Die Dienstfahrt nach Saarbrücken ist gewissermaßen ein Exkurs, denn die Spur führt im Fall Falk nicht weiter. Trotzdem bereichert der Ausflug den Film: Mohn trifft auf den Kollegen Mirco Hambach, der offenbar schlampig ermittelt hat; eine sexistische Bemerkung trägt ebenfalls nicht zur gegenseitigen Sympathie bei. Immerhin arbeiten die beiden bei der Suche nach dem mutmaßlichen Vergewaltiger produktiv zusammen, zumal Hambach eigentlich doch ganz sympathisch ist. Außerdem wird er von Hendrik Duryn verkörpert, der nach dem Ende seines Engagements als Hauptdarsteller der RTL-Serie "Der Lehrer" hoffentlich wieder häufiger in anderen Produktionen zu sehen sein wird. Er wäre eine ausgezeichnete Bereicherung für "In Wahrheit": Der Reihe würde ein Kerl dieses Kalibers schauspielerisch und inhaltlich gut tun, zumal dann sowohl Mohn wie auch Hecke jemanden hätten, mit dem sie sich auf Augenhöhe messen können.

Aber nicht nur Duryn sorgt dafür, dass "In einem anderen Leben" trotz einiger Schwächen sehenswert ist: Holts Drehbuch schlägt immer wieder unerwartete Haken. Der Saarbrücker Nebenstrang endet zwar sang- und klanglos im Nichts, aber dafür führt der Raubmord Mohn auf die richtige Spur. Und abgesehen von der taktlosen Befragung durch Zerner, die ohnehin Teil der Dramaturgie ist, wird das zentrale Thema Vergewaltigung angemessen seriös und sensibel behandelt.

Die Inszenierung durch Jens Wischnewski entspricht über weite Strecken dem üblichen Krimi-Standard, setzt jedoch mehrfach optische Akzente, um den Zustand von Barbara Falk zu illustrieren (Bildgestaltung: Frank Küpper). Dass Anja Kling die fundamentale Erschütterung dieser Frau berührend verkörpert, bedarf im Grunde keiner Erwähnung, zumal Holt – die gelernte Schauspielerin hat zuvor die Drehbücher für zwei sehenswerte Episoden der ZDF-Reihe "Unter anderen Umständen" geschrieben – viele Aspekte findet, um das Schicksal der Frau zu verdeutlichen: Als Barbara ihren Mann (Martin Lindow) anruft, um ihm zu erzählen, was ihr widerfahren ist, kann er sie nicht hören; deshalb erzählt er gutgelaunt von seiner Klassenfahrt. Dass Zerner ihren Schilderungen keinen rechten Glauben schenkt, ist unerhört, passt aber statistisch ins Bild, wie bei einem Gespräch im Präsidium angemerkt wird: Anzeigen wegen Vergewaltigungen führen frustrierend selten zu Verurteilungen, von der Dunkelziffer ganz zu schweigen.

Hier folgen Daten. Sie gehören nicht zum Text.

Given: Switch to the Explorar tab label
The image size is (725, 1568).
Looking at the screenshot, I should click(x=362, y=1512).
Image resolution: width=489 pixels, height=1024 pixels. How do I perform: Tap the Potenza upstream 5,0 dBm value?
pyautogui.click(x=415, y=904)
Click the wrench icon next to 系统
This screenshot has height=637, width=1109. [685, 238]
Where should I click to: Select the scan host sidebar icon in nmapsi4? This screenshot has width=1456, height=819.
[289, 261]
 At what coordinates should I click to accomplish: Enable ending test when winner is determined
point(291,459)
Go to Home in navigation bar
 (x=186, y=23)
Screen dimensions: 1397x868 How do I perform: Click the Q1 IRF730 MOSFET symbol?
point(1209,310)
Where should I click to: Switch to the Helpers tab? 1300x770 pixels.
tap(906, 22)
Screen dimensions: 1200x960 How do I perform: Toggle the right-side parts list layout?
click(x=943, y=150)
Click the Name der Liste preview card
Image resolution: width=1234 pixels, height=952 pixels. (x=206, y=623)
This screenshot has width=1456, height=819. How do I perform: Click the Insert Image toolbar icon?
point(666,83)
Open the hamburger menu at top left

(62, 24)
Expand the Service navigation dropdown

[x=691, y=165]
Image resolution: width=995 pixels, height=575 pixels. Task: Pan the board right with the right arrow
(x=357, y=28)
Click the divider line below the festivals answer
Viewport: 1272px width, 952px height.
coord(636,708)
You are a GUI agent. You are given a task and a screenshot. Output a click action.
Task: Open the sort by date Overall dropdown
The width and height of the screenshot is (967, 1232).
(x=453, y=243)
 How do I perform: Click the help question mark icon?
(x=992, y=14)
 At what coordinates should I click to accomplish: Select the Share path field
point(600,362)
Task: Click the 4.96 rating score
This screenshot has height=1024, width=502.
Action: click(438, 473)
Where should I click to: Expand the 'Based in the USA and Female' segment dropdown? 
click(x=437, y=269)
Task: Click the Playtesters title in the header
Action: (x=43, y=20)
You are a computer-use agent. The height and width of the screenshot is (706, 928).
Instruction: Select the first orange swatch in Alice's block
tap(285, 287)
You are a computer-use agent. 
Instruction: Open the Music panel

Als bester Clou des Drehbuchs entpuppt sich jedoch der Prolog: Als sich der Kreis schließt, zeigt sich, dass Holt und Wischnewski ein raffiniertes Verwirrspiel mit dem Publikum getrieben haben. Der Regisseur hat zuletzt neben zwei durchschnittlichen Episoden für die ARD-Reihe "Der Lissabon-Krimi" (2019) einen sehenswerten "Tatort" aus Stuttgart mit Katharina Marie Schubert als vermeintlicher "Engel des Todes" (2019) gedreht.